El 14 de febrero el presidente Petro, desde el balcón principal del Palacio de Nariño, que permite divisar el amplio campo de armas de la residencia presidencial, dio inicio a la presentación de los proyectos de reforma con los que persigue aclimatar el cambio ofrecido en la campaña electoral. Y lo hizo con el desenfadado populismo que lo caracteriza, más interesado en despertar emociones que en ofrecer la comprensión sobre las virtudes y alcances que sus iniciativas aportarían al bienestar de los colombianos.
Ahondó en ese ejercicio retórico, tan caro a los caudillos del progresismo continental, que los impulsa a abandonarse al exceso, hasta el delirio, para asegurarse las almas contritas de sus oyentes.
No es ejercicio nuevo en la política, pero si instrumento de perdición de quienes han abusado de él. Los ejemplos abundan en la historia, pero no parecen conmover a los nuevos liderazgos continentales que, como Chávez, Ortega, Maduro, Correa, Evo Morales o la señora Kirchner, procuran emular con Fidel Castro, quién tan solo logró condenar a su pueblo a largos decenios de postración y sufrimiento.
Gustavo Petro se diferencia de sus pares en que no esconde, y si advierte, sobre sus objetivos, quizás para resaltar y desafiar las carencias de la democracia que buscamos perfeccionar los colombianos. Se equivoca al creer que no se le ha prestado atención, convencido de que sus opositores no perciben las propias falencias y sus efectos sobre la conciencia ciudadana. Le puede acarrear costosa desilusión.

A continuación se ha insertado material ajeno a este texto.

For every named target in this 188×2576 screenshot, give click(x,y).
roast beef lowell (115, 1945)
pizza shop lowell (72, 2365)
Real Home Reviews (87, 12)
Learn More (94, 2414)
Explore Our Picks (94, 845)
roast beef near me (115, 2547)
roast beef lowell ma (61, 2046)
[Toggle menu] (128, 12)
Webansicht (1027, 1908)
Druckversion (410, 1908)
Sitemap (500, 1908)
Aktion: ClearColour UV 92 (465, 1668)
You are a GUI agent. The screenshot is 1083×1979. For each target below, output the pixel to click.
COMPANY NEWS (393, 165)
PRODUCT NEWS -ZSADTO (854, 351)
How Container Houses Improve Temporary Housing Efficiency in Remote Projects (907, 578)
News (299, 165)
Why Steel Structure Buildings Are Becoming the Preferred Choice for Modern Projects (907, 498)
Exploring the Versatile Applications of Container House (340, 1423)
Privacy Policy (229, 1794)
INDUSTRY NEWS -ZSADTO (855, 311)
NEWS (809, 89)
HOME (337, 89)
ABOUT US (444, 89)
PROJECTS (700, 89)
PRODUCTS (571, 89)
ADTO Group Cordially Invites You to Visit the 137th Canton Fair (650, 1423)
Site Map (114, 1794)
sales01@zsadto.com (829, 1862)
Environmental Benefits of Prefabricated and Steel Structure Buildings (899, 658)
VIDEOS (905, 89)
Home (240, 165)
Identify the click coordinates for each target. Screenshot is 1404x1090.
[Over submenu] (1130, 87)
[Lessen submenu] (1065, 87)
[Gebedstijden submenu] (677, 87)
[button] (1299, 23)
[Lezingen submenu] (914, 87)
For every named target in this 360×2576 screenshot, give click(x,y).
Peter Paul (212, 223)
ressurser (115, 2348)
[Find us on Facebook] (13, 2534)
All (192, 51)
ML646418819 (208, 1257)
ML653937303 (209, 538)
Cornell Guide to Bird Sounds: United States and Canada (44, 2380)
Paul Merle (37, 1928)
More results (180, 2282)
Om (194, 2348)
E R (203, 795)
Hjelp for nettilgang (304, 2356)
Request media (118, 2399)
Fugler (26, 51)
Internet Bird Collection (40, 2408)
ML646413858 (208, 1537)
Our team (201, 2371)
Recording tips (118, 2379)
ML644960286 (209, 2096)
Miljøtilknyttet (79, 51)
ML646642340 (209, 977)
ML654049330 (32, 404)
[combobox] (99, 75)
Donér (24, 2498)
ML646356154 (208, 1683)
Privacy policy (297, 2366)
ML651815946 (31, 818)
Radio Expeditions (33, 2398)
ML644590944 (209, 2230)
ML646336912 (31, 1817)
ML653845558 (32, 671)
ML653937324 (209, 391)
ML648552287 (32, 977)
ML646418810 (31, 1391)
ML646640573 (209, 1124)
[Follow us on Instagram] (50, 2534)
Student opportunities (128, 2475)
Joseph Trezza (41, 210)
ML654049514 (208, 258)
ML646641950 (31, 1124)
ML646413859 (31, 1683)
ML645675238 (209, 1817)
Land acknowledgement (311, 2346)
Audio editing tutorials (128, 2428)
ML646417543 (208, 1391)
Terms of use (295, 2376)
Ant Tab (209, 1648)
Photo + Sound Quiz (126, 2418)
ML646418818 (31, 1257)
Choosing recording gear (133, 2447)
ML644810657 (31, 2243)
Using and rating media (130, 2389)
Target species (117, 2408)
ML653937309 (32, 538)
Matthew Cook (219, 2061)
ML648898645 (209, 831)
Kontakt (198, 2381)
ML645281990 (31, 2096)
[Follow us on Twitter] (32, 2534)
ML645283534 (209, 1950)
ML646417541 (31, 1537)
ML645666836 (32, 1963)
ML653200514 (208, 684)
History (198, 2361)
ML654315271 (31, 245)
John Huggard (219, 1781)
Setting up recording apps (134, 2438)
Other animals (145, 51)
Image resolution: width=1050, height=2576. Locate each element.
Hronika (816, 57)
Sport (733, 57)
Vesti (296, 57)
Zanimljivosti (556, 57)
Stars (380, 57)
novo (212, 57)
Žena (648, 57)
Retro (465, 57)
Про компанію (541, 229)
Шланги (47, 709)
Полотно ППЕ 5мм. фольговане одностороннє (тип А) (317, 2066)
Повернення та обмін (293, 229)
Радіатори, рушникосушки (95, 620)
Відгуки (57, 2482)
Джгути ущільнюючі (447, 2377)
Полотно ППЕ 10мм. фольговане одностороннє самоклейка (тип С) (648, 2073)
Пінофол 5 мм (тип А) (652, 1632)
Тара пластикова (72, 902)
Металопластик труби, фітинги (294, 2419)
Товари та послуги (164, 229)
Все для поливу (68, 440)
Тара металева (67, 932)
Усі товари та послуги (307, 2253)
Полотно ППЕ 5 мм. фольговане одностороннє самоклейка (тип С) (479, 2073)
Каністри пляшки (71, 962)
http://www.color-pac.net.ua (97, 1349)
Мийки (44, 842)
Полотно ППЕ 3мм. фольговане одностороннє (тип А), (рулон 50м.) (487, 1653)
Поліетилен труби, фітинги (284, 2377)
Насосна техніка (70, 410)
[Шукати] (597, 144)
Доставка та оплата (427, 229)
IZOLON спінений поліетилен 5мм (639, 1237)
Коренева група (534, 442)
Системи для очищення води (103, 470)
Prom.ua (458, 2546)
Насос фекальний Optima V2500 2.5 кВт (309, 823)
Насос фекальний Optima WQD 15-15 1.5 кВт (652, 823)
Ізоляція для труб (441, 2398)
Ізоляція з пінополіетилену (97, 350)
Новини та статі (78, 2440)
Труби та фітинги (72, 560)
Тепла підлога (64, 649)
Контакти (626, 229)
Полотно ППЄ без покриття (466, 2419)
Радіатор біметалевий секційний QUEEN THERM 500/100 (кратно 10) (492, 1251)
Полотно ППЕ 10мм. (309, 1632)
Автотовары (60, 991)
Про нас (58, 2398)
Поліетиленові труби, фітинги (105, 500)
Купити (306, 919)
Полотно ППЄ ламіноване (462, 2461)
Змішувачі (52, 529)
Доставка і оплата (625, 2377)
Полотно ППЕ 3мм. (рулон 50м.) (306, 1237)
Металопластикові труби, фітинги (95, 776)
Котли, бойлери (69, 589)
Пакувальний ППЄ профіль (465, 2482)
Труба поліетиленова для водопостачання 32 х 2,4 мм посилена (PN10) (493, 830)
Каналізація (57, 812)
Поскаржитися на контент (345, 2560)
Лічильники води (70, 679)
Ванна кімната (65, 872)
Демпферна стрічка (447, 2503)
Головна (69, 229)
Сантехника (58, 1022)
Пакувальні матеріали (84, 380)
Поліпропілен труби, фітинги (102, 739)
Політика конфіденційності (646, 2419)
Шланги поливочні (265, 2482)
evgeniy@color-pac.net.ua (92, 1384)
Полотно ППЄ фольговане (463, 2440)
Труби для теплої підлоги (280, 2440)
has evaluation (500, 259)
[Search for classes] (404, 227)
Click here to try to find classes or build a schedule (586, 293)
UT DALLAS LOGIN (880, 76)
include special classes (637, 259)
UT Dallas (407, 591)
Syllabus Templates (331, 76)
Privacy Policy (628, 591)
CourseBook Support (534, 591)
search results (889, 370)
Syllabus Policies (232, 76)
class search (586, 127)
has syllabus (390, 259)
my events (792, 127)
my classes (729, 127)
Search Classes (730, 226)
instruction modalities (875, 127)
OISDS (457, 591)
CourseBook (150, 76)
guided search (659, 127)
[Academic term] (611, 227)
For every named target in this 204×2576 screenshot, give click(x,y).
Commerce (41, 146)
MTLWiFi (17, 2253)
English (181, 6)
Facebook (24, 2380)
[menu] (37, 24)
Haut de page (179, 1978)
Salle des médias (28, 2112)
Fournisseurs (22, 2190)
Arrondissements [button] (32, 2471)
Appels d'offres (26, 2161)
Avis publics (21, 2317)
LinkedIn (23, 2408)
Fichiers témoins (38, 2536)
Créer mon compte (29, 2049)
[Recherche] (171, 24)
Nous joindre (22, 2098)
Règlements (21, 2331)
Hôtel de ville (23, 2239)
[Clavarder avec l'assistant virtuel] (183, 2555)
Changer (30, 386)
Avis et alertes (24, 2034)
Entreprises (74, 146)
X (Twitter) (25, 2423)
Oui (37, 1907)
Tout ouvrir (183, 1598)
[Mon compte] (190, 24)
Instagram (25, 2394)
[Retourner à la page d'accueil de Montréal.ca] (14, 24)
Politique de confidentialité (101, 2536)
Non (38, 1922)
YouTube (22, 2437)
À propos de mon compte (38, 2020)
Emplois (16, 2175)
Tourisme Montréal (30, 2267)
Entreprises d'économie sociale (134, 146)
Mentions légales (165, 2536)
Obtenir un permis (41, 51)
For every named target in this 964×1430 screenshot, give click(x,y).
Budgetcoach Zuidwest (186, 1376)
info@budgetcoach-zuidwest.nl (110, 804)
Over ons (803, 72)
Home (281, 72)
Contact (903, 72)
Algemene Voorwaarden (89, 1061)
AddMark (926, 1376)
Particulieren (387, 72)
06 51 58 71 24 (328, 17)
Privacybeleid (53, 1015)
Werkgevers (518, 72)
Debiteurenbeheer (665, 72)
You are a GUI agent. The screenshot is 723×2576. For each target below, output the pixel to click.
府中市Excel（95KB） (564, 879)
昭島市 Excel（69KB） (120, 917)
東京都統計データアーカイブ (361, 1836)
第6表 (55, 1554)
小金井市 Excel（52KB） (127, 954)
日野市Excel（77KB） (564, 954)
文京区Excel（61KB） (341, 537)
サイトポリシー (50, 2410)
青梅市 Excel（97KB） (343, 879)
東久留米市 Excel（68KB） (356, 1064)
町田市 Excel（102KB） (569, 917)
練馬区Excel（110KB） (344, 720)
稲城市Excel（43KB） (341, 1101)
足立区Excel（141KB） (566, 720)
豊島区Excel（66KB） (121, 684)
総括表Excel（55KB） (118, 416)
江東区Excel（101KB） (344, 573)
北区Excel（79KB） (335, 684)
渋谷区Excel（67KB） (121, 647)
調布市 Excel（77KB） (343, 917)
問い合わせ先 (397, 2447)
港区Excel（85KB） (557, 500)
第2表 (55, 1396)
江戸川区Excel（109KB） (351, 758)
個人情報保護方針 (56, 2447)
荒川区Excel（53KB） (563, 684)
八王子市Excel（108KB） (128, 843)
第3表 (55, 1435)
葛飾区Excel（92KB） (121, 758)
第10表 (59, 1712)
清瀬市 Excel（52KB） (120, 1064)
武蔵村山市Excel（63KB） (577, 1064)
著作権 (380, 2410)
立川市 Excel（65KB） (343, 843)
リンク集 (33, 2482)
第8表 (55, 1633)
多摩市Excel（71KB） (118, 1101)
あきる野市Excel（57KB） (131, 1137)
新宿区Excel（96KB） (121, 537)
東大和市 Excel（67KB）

Los discursos de balcón deben inducir a los ciudadanos al examen pormenorizado de sus propuestas, porque todas ellas apuntan a la configuración de una sociedad sujeta a un rígido estatismo que termina restringiendo los elementos propios de las democracias liberales, reto que, hasta el día de hoy, con altibajos, siempre hemos enfrentado en libertad y superado gracias a los consensos que hemos sabido alcanzar en las horas más difíciles de nuestra historia.
Las reformas a la salud, laboral, pensional, a la justicia, la paz total, el plan de desarrollo, la ley de sometimiento, y el sinnúmero de facultades extraordinarias que las acompañan, configuran los elementos de la nueva arquitectura y contienen las herramientas para que el presidente las convierta en realidad por su propia voluntad, con el permiso de la vacilante y genuflexa actitud de los partidos.
Despierta legítima preocupación, porque resulta difícil entender que ante la abierta y generosamente difundida voluntad presidencial y de sus aliados ideológicos por concentrar el poder, tan solo un partido se haya declarado en oposición, la que, con pocas pero valiosas excepciones, acude a una comedida prudencia impropia ante los peligros que se confrontan.
El presidente, urgido e impaciente, convocó a sus partidarios a las calles para consolidar apoyo a sus metas y designios. En hora buena, porque la respuesta ciudadana del 15 de febrero superó con creces el desalentado apoyo al presidente, y permitió aplicarle al gobernante contundente dosis de su propia medicina. Nuevos liderazgos emergerán en las calles. Si la idea es la de una seudo democracia plebiscitaria, avisado está el gobierno de su más probable desenlace.